- Política

Deputados aprovam liberação do garimpo em RR sem realizar ‘estudos prévios’

Deputados estaduais aprovaram a liberação do garimpo em Roraima na noite desta quarta-feira (13). O texto, proposto pelo governador Antonio Denarium (sem partido), retorna ao Executivo com algumas modificações, e aguardará a sanção.

O projeto de lei foi aprovado com permissão para explorar “sem estudo prévio”, uso de mercúrio e sem detalhar quais territórios e minérios estão contemplados caso seja sancionado.

Dos 20 parlamentares presentes na sessão, apenas os deputados Evangelista Siqueira (PT) e Lenir Rodrigues (Cidadania) votaram contra a liberação do garimpo.

Siqueira afirmou que entende a necessidade de gerar mais empregos formais no estado, mas que é preciso fazer isto em um “ambiente sustentável”.

“Não dá para pensar em desenvolver só por desenvolver e ao mesmo tempo destruir o que temos de melhor, que é o meio ambiente”, afirmou o deputado.

Votaram pela liberação: Éder Lourinho (PTC), Jeferson Alves (PTB), Jalser Renier (SD), Betânia Almeida (PV), Catarina Guerra (SD), Ione Pedroso (SD), Jorge Everton (MDB), Ângela Aguida Portela (PP), Aurelina Medeiros (Podemos ), Renan Filho (PRB), Gabriel Picanço (PRB), Dhiego Coelho (PTC), Chico Mozart (PRP), Coronel Chagas (PRTB), Janio Xingú (PSB), Marcelo Cabral (MDB), Odilon Filho (Patriota) e Tayla Peres (PRTB)

Jeferson Alves (PTB) foi o deputado que há quase um ano cortou a corrente na reserva Waimiri Atroari, divisa de Roraima com o Amazonas. Ao aprovar o projeto, ele disse ser favorável ao garimpo “mesmo dentro de terras indígenas.””Eu sou um defensor do garimpo tanto na área que não seja indígena, quanto na indígena desde que seja com consentimento das comunidades”, afirmou Jeferson Alves.

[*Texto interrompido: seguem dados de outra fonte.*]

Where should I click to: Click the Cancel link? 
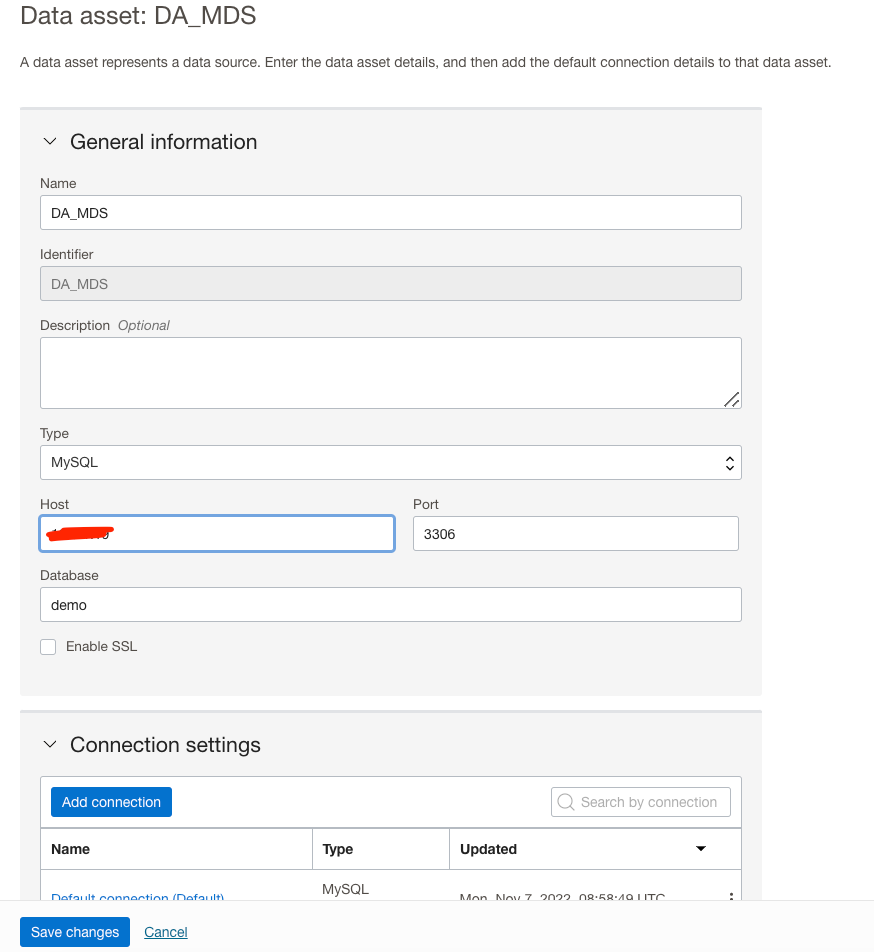(x=166, y=932)
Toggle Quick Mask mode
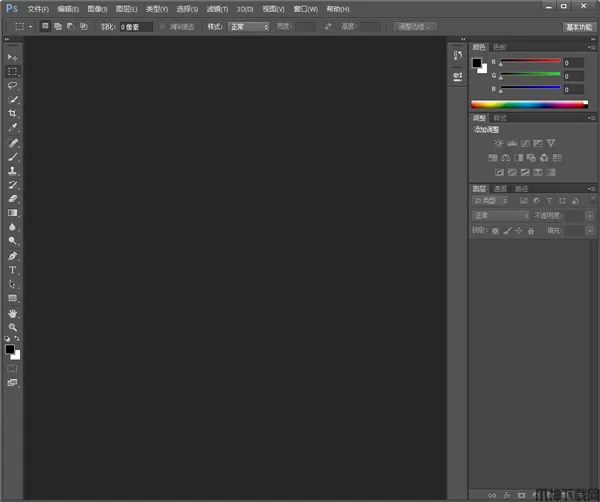Image resolution: width=600 pixels, height=502 pixels. 13,368
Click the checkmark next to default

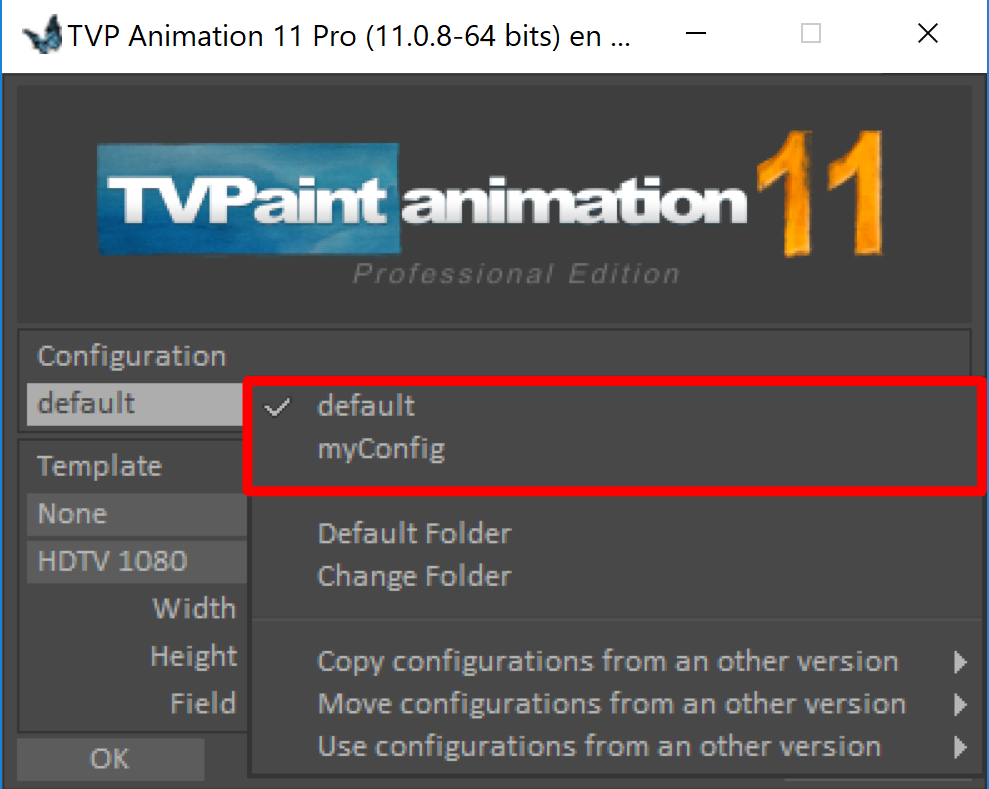coord(277,407)
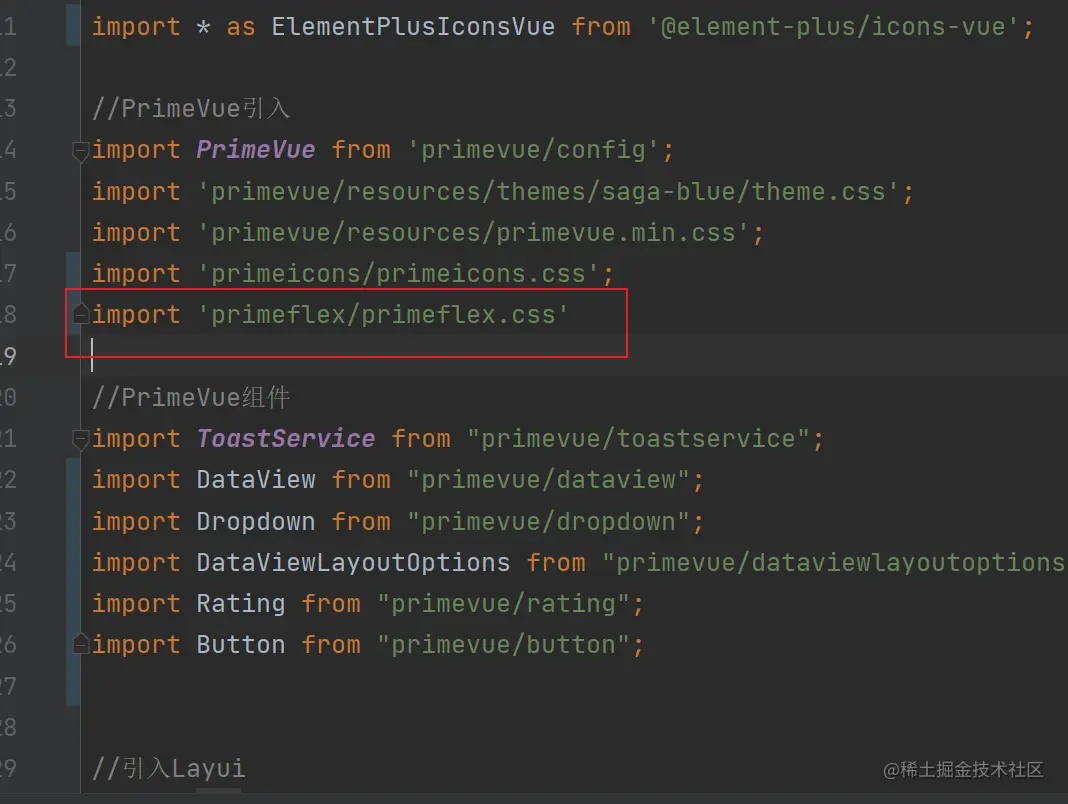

Após ser aprovado, o presidente da Ale-RR, deputado Jalser Renier (SD) afirmou que a medida é um “reconhecimento do trabalho que os garimpeiros fazem por Roraima.”

Contrários ao projeto, o Conselho Indígena de Roraima (CIR) e outras 39 instituições se posicionaram contra a liberação dos garimpos e pediram a retirada da proposta.

A sessão foi transmitida ao vivo pelo Facebook da Assembleia Legislativa de Roraima (Ale-RR). O presidente da Casa, Jalser Renner, propôs votação simbólica, mas a pedido de Lenir Rodrigues os votos foram nominais.

‘É inconstitucional’, diz procurador
A mineração, jazidas e regulamentação de garimpos é de competência do governo federal, segundo o procurador do Ministério Público de Roraima (MPRR), Edison Damas, que atua com as questões indígenas no estado há duas décadas. Ele afirma que o projeto estadual é inconstitucional.

“Eu penso que este projeto é inconstitucional porque toda a regulamentação a respeito do garimpo e de mineração compete a esfera federal, é da iniciativa da União”, disse.

Ele afirma que segundo o artigo 20 da Constituição Federal, mineração e jazidas são propriedades da União. E que o artigo 22 aponta que é competência da união regulamentar estas atividades.

“Havendo uma sanção, o Supremo Tribunal Federal vai decidir se é inconstitucional”, explicou.